The District's insured unemployment rate peaked last September and has been declining since then. The drop in January was almost one percentage point. Nonfarm payroll employment has recovered moderately from its cyclical trough of last October. Employment in the District was lower in October 1971 than during the trough of the nation's recession in November 1970. Prospects for a substantial gain in manufacturing employment during 1972 are not encouraging, however. Many of our industrial directors and a number of economists representing large manufacturing firms in the District reported that they plan to increase output this year with their existing labor force, or with only modest increases. In some instances, firms are planning employment reductions, even though output is expected to rise.
The steel industry, in particular, plans to achieve sharp increases in output and shipments through productivity gains. Economists from three major steel companies in the District expect this quarter's steel shipments to rise at least 25 percent from the depressed level of the fourth quarter of 1971. In recent weeks, there has been a pickup in steel orders from a number of industries, although orders for steel products from capital goods producers and from the auto industry remain disappointing. Termination of steel inventory liquidation, probably in February, is the main reason for the pickup in orders and shipments: consumption of steel products has been relatively unchanged over the last few months. The three steel economists report that their respective firms plan little increase in their work force, and that non-production workers (especially supervisory and management employees) are still being cut back. Despite the recent alignment of foreign currencies, none of the steel economists expects an appreciable improvement in the nation's foreign trade deficit in steel products, which rose to a record high in 1971. The reasons mentioned include nontariff barriers to steel trade, sluggish world demand for steel, and continuation of a sizeable cost-price differential vis-a-vis foreign steel producers.
Reports of capital goods producers are mixed. Directors and economists mentioned a recent improvement in some product lines and continued weakness, or a slowdown, in other lines. Our industrial directors say their firms plan little or no increase in capital expenditures during 1972, citing little need for additional productive capacity as the main reason. In addition, the directors were nearly unanimous in reporting that they expect to be able to finance the planned level of capital outlays from internal sources of funds and, therefore, have no plans for major external financing in 1972.
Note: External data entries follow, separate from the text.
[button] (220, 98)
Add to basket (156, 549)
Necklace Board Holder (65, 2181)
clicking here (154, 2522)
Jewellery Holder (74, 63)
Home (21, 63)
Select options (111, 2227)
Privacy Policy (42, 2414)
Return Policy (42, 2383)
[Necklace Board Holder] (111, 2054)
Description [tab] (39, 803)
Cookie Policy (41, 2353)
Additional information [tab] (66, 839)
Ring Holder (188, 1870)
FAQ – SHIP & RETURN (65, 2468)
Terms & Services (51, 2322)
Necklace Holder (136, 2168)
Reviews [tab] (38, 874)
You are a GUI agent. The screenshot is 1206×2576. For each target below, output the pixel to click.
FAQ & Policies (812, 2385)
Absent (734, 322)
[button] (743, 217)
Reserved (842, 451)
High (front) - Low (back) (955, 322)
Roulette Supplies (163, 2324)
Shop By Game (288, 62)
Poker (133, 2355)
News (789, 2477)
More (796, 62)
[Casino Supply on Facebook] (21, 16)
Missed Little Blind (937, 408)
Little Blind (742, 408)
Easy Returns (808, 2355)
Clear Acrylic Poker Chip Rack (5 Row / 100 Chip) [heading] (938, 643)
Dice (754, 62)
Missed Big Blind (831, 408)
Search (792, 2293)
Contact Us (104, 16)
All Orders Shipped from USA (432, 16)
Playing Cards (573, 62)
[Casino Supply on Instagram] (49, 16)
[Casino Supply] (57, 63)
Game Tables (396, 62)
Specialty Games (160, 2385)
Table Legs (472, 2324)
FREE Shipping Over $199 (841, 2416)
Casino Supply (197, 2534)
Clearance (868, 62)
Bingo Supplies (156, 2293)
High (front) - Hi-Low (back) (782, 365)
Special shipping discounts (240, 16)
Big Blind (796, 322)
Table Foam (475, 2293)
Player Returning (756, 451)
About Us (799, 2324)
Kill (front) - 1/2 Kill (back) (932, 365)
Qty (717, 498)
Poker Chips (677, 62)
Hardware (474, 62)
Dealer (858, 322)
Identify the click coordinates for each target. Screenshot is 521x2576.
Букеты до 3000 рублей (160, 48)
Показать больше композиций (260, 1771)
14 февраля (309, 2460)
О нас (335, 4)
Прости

Commercial bank contacts in the District report that they would welcome a reduction in rates paid on consumer time and savings deposits, because of the unfavorable margin between deposit rates and the prime rate. However, competition from savings and loans, which are uniformly paying maximum permitted rates, prevents the banks from cutting their deposit rates. Several banks indicated that a further reduction in the prime rate would probably force them to cut their deposit rates, regardless of whether other institutions followed. Most banks maintained that they could not successfully cut deposit rates unless they were convinced that savings and loans would follow, but they see no reason to expect savings and loans to reduce deposit rates as long as mortgage rates remain at current levels.